▶ [Exercise prompt] Repeat exactly the line containing "Task: Toggle the Chorus" and every line after it in the entries, and nothing besides.

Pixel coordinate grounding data
-------
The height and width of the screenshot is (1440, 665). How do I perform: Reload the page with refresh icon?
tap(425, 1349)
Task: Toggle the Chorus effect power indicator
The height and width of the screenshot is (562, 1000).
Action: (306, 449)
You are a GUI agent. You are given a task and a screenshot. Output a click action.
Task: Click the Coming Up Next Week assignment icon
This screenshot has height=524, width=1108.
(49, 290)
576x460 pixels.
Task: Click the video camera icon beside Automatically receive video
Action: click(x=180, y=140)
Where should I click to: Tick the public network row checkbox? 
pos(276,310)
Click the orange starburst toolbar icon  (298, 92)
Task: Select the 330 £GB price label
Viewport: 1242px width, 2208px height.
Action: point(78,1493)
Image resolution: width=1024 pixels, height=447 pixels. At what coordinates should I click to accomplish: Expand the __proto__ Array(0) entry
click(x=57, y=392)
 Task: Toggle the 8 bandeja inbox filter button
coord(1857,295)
-------
▶ [Exercise result]
Task: Toggle the Chorus effect power indicator
The height and width of the screenshot is (562, 1000).
Action: (306, 449)
You are a GUI agent. You are given a task and a screenshot. Output a click action.
Task: Click the Coming Up Next Week assignment icon
This screenshot has height=524, width=1108.
(49, 290)
576x460 pixels.
Task: Click the video camera icon beside Automatically receive video
Action: click(x=180, y=140)
Where should I click to: Tick the public network row checkbox? 
pos(276,310)
Click the orange starburst toolbar icon  (298, 92)
Task: Select the 330 £GB price label
Viewport: 1242px width, 2208px height.
Action: point(78,1493)
Image resolution: width=1024 pixels, height=447 pixels. At what coordinates should I click to accomplish: Expand the __proto__ Array(0) entry
click(x=57, y=392)
 Task: Toggle the 8 bandeja inbox filter button
coord(1857,295)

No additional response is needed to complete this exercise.